J'ai trouvé que ce livre dressait un portrait absolument saisissant. J'ai perçu Abel Tiffauges comme un homme profondément désiquilibré et désaxé, cependant attachant car il semble chercher à lutter contre ses pulsions dévastatrices en se construisant un monde et un mode de pensée qui est hors de la rationalité. Pour moi c'est le portrait d'un fou, dont on est amené à percevoir la vision du monde via des passages de son journal intime. Pendant la lecture, j'ai également adoré la très belle langue de Tournier, et les nombreuses descriptions qui m'ont permis de visualiser et d'entrer dans la vie d'Abel Tiffauges (colombophilie, paysages de la Prusse orientale, chasse, napola nazie, etc...).
Mais par ailleurs, je n'ai pas vu de sens plus profond à ce livre - car ce portrait d'Abel Tiffauges me semble si particulier, si spécifique, que je n'ai pas pu généraliser. Ainsi de nombreuses critiques mettent en avant la complexité du monde des signes d'Abel... Que l'on peut tout de même résumer à quelques notions relevant de croyances délirantes (inversion maligne/bénigne, phorie, ogres, communion avec le destin, etc...). Après la première partie où ces notions sont introduites, elles sont illustrées au cours de la suite de la vie d'Abel. Mais elles me semblent si éloignées de la rationalité, si confondues avec les croyances obscurantistes, que je ne vois pas quel enseignement en tirer! De même, que tirer sur la notion de bien ou de mal, ou sur un parallèle éventuel avec les nazis, dès lors que l'on parle d'un fou perdu dans son propre délire?

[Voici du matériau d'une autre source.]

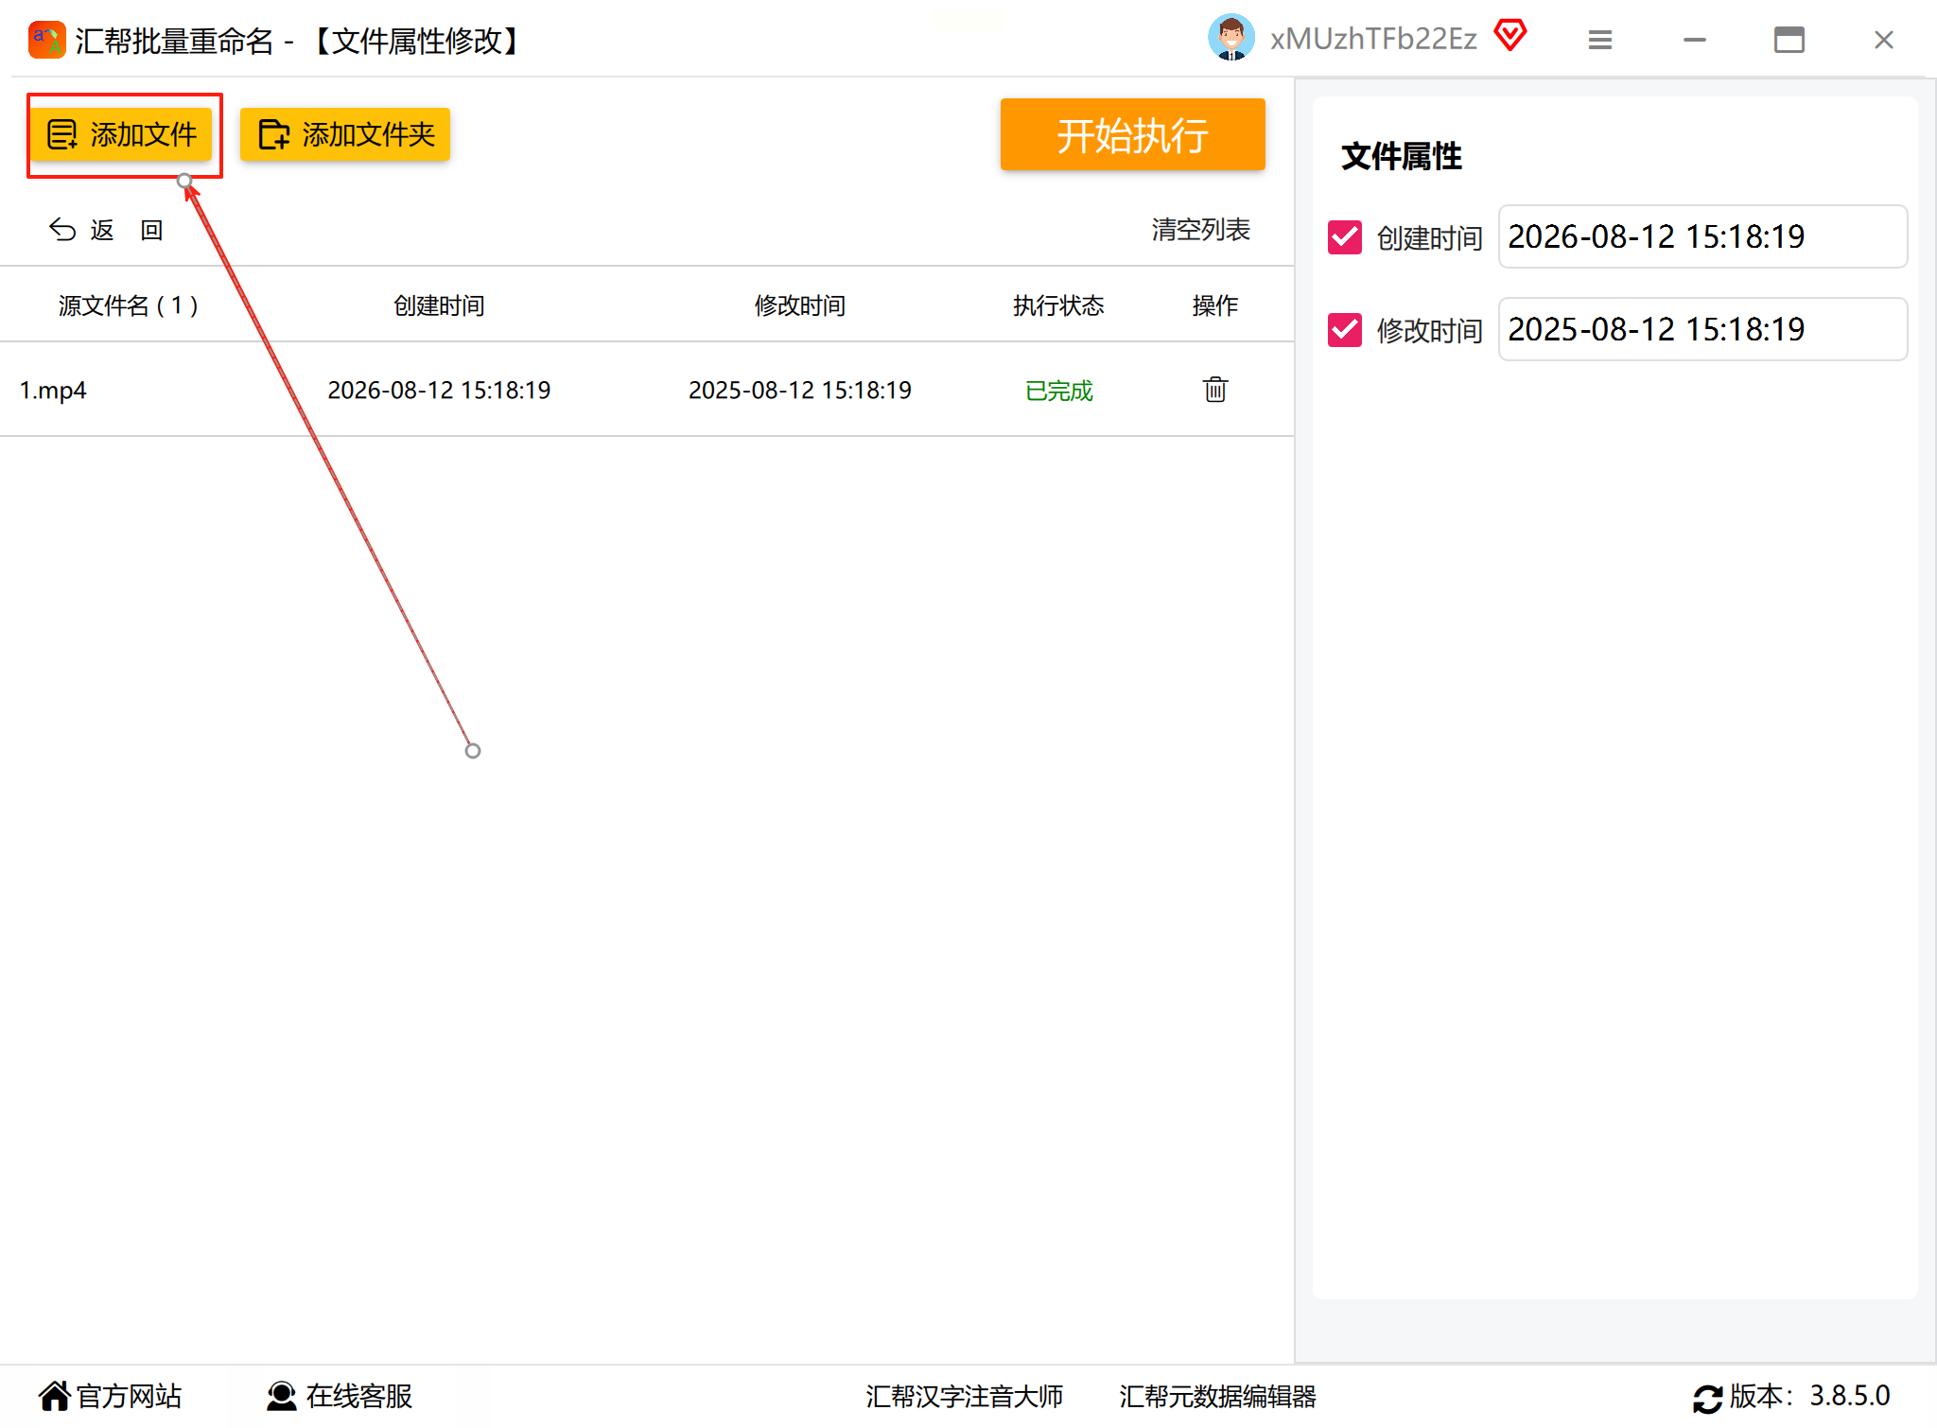Uncheck the 修改时间 checkbox
The height and width of the screenshot is (1428, 1937).
pyautogui.click(x=1344, y=330)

La comparaison qui me vient à l'esprit, c'est celle avec le réalisme magique. Car ce livre, très réaliste quand à l'environnement et aux faits, fait appel à la magie et au surnaturel dès lors qu'Abel interprète cette réalité. Mais apparemment, après avoir lu d'autres critiques de ce livre, ma perception et mon analyse sont un complet contresens... Tant pis, cela ne m'a pas empêché de beaucoup apprécier ce roman.